* THE PROBLEM *
Give again, exactly and without pictures, the lines running from the line with "Click the Stop playback icon" to the end of the records below.

[[ TASK DATA, beginning ]]

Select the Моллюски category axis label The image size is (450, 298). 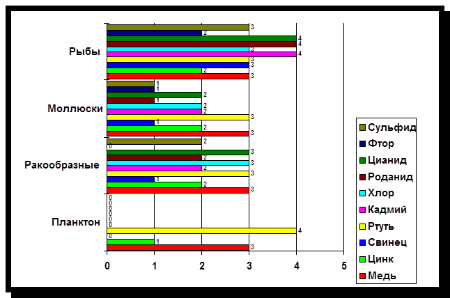(x=75, y=108)
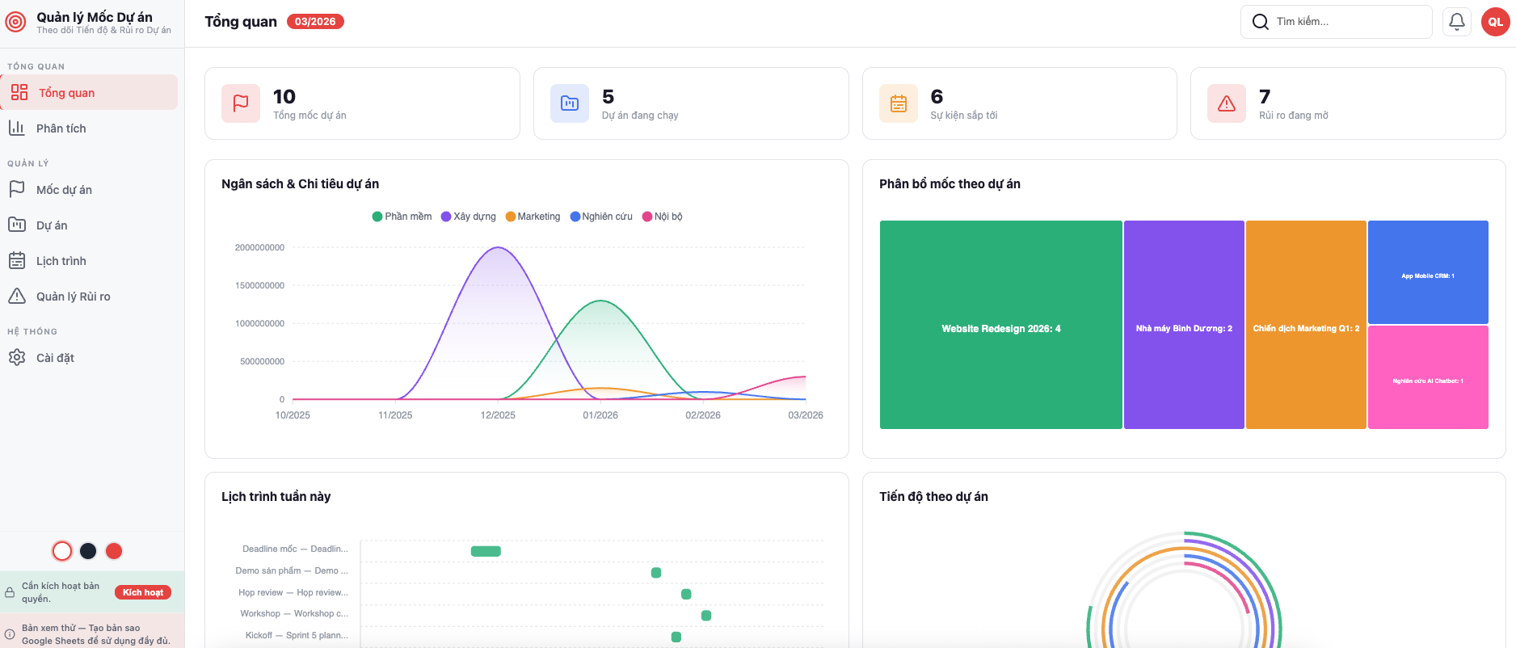Open Lịch trình from the sidebar
Viewport: 1516px width, 648px height.
(x=61, y=261)
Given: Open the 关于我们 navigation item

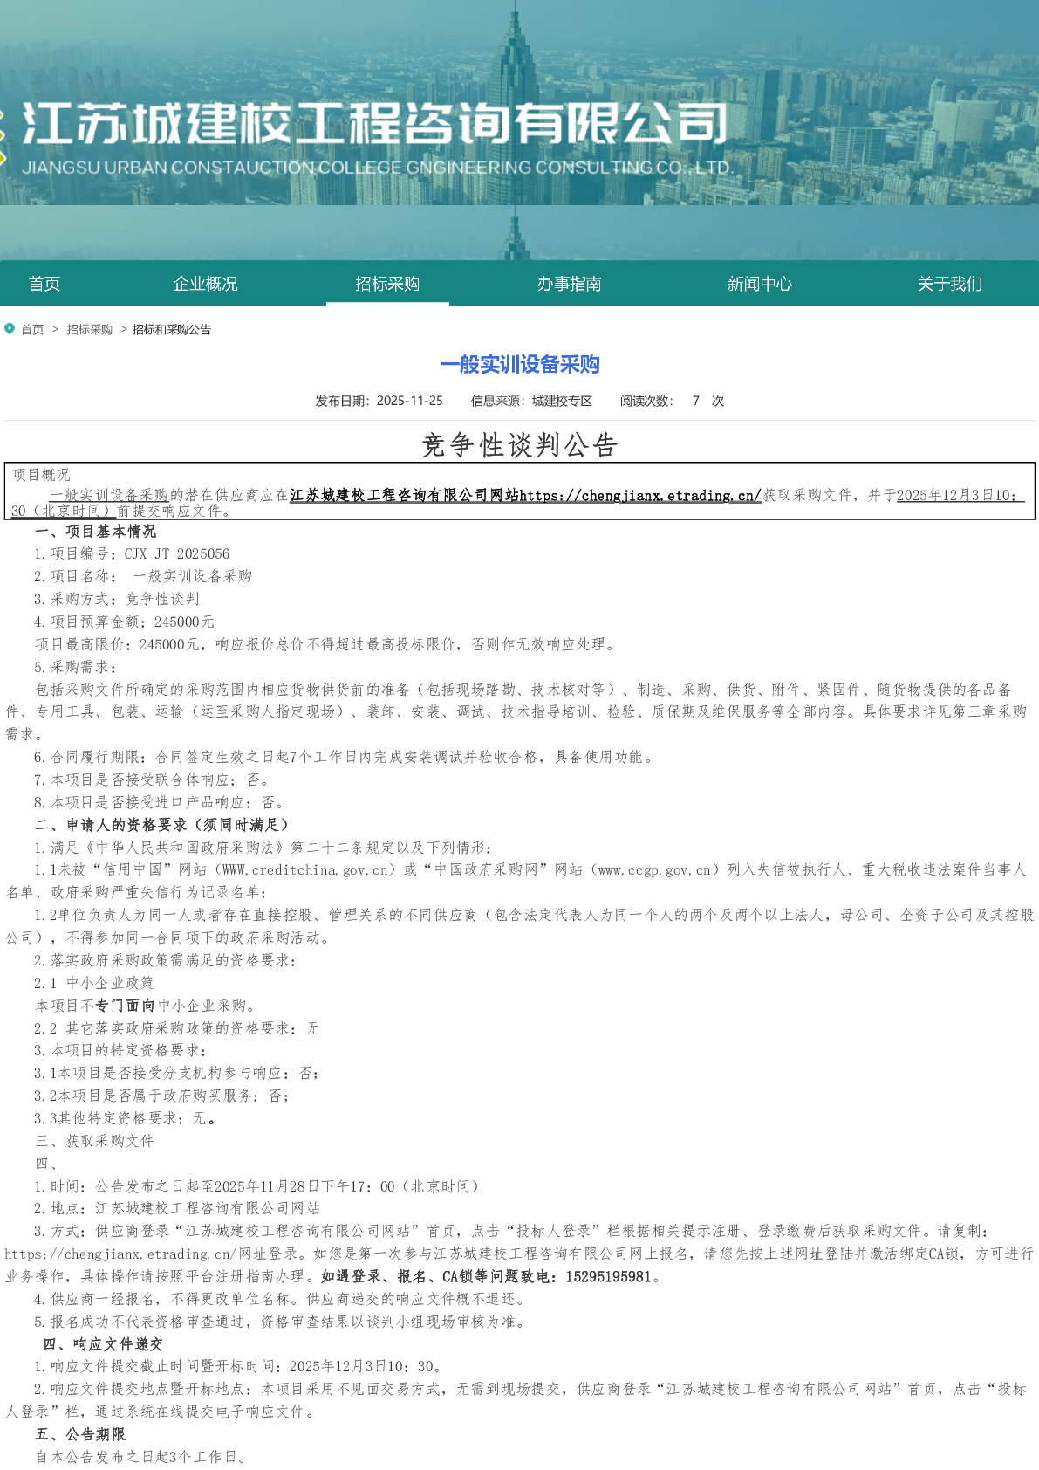Looking at the screenshot, I should (949, 284).
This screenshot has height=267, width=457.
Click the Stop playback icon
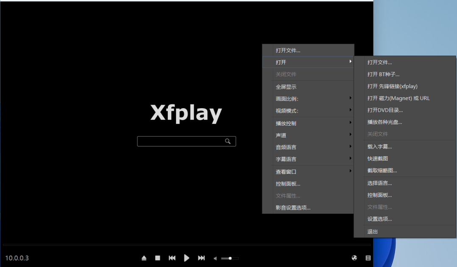click(x=157, y=258)
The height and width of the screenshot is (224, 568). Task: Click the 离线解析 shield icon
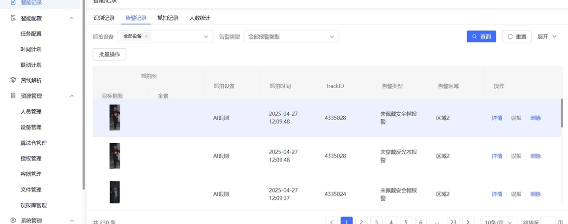tap(13, 80)
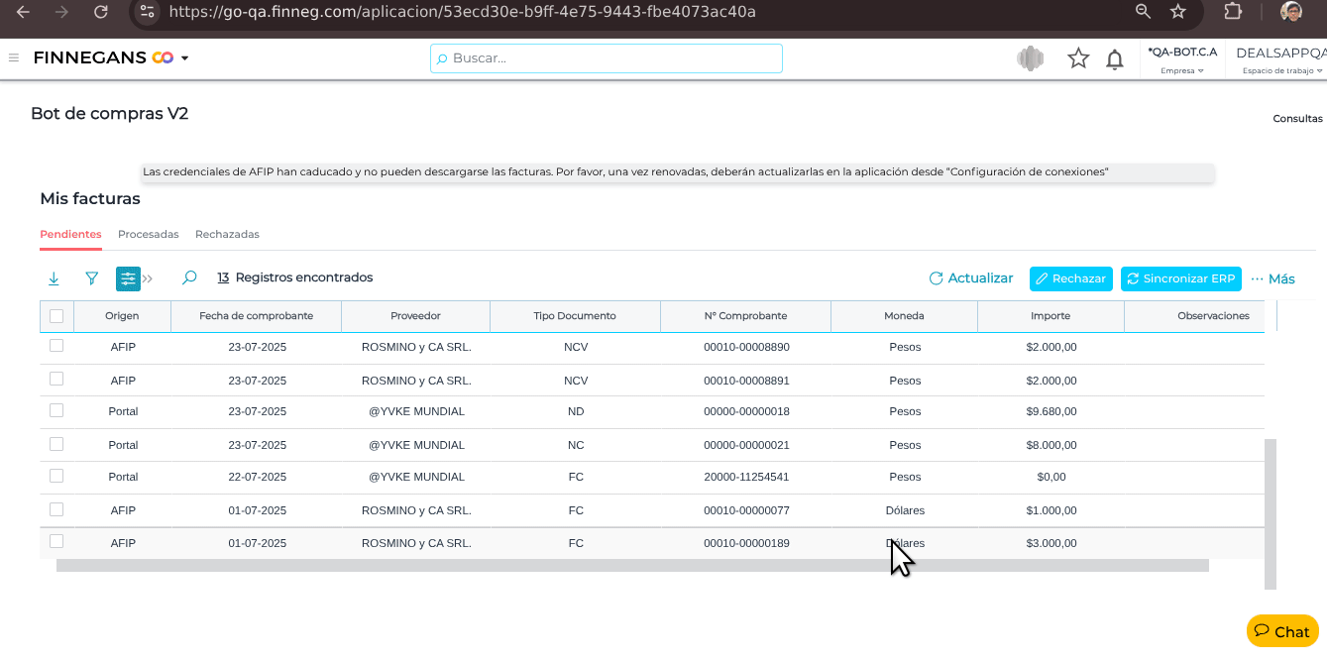The width and height of the screenshot is (1327, 663).
Task: Expand the Más options menu
Action: (x=1272, y=278)
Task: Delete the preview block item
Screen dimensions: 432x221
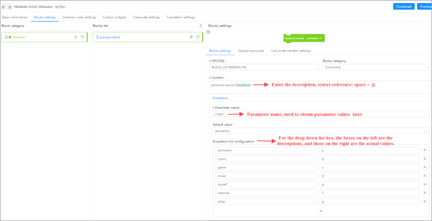Action: click(x=198, y=37)
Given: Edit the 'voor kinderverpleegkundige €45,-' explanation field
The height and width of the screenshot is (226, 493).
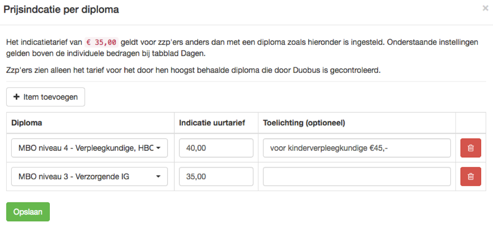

[[ TASK DATA, end ]]

* RESPONSE BOX *
Click the Stop playback icon
click(x=157, y=258)
The height and width of the screenshot is (224, 568). Task: Click the 离线解析 shield icon
tap(13, 80)
The width and height of the screenshot is (1327, 663).
Task: Expand the Más options menu
Action: (x=1272, y=278)
Task: Delete the preview block item
Screen dimensions: 432x221
Action: click(x=198, y=37)
Given: Edit the 'voor kinderverpleegkundige €45,-' explanation field
The height and width of the screenshot is (226, 493).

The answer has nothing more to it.